La relance du projet d'interconnexion France-Espagne par une ligne à très haute tension (THT) lors du dernier sommet franco-espagnol a réactivé la forte opposition que le projet suscite des deux côtés de la frontière.
A l'appel du "collectif anti-THT", une manifestation devrait regrouper samedi, selon ses organisateurs, de 10 à 15.000 personnes, y compris un fort contingent de Catalans espagnols, interdits de manifestations en Espagne en période pré-électorale. Le projet binational, défini en 2001, avait donné lieu à un débat public en 2003, d'où était ressortie la difficulté de mettre en place une ligne aérienne par la plaine du Roussillon, au grand dam des transporteurs d'électricité, le français RTE, filiale d'EDF, et l'espagnol REE.
Les opposants à la THT transpyrénéenne de 400.000 volts stigmatisent un projet mercantile du marché libéralisé de l'énergie, au détriment des paysages et de l'environnement, avec des risques pour les populations riveraines de la ligne, du fait des champs électromagnétiques générés.
Le serment des élus à Monferrer
Le débat public a débouché, dès 2003, sur une cristallisation des oppositions et une prise de position négative à l'égard du projet de tous les élus et politiques des Pyrénées-Orientales, de la gauche à la droite.
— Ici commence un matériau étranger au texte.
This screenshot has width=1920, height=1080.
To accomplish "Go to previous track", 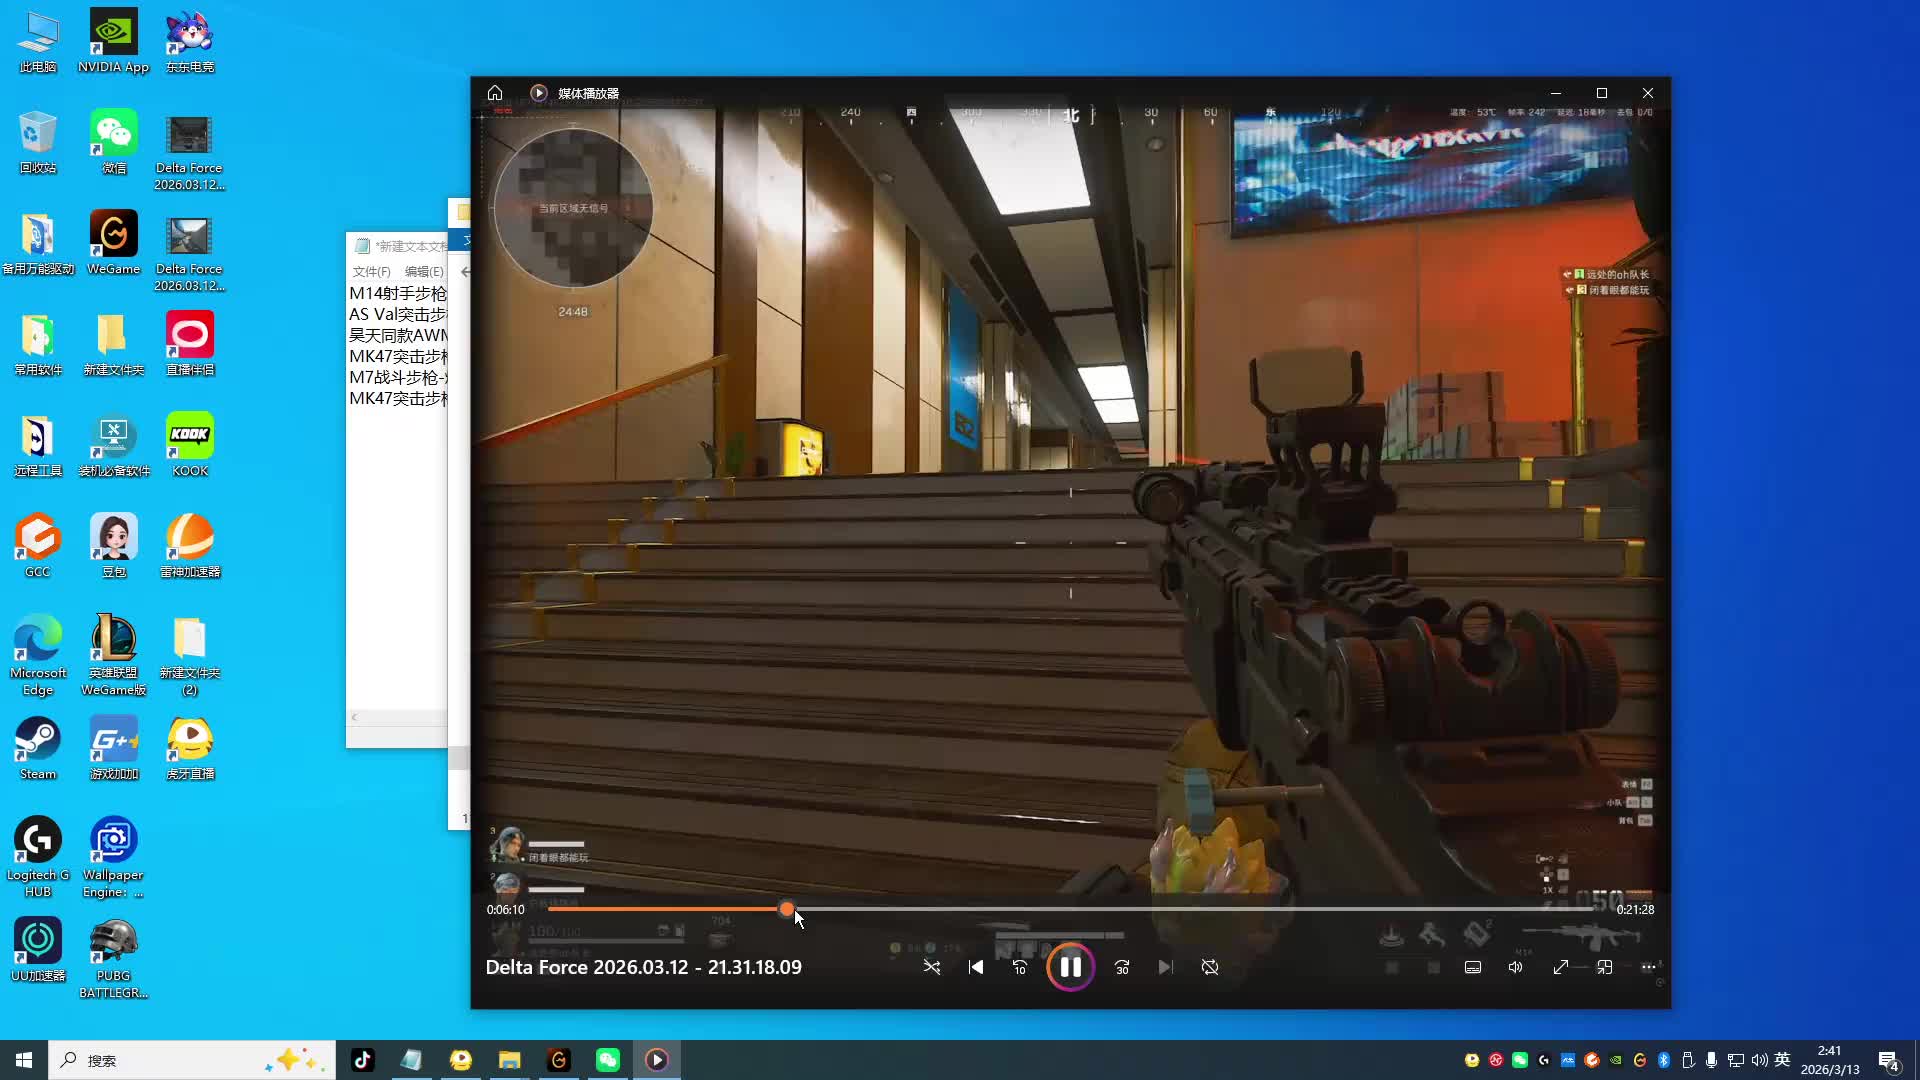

Réunis dans un syndicat, le Sydeco66, les maires du département ont fait serment en 2004, dans le petit village de Monferrer de ne pas céder aux avantages financiers que pourrait leur accorder RTE, commune par commune, dans son désir de construire ses pylônes.
Du côté espagnol, les comités "No à la MAT" ("Non à la THT") ont rapidement fait la jonction avec le collectif français "Non à la THT", même si les politiques, à Barcelone comme à Madrid, sont plus sensibles à la pénurie énergétique chronique de la péninsule qu'aux argumentations écologiques.
Lors du dernier sommet franco-espagnol, le 10 janvier à Paris, le chef du gouvernement espagnol Jose Luis Zapatero et le président français Nicolas Sarkozy se sont mis d'accord pour définir le tracé de la ligne au plus tard le 30 juin. Le médiateur européen Mario Monti, nommé pour rechercher une solution de consensus, a trouvé peu d'échos, sinon hostiles, à ses propositions de compensation, y compris financières et à un enfouissement partiel de la ligne.
Un combat pour des énergies propres
Le ministre de l'Ecologie, Jean-Louis Borloo, épaulé par les députés UMP du département, a promis un "Grenelle local" sur la THT lors d'une visite à Perpignan, le 18 janvier. Mais la première des réunions de cette concertation n'aura lieu que fin mars, après les élections municipales et cantonales, ce qui augmente encore la méfiance des anti-THT.
"Plus nous mettrons de monde dans la rue le 1er mars, plus nous aurons de force pour nous opposer à un projet dont nous ne voulons à aucun prix, expliquent Jean-Jacques Planes et Laurent Belmas, les deux porte-parole du collectif anti-THT. Nous voulons une approche énergétique de proximité, fondée sur les énergies propres, dans un département en passe de devenir une référence nationale en la matière. Même enfouie, la THT est en contradiction complète avec cette approche environnementale."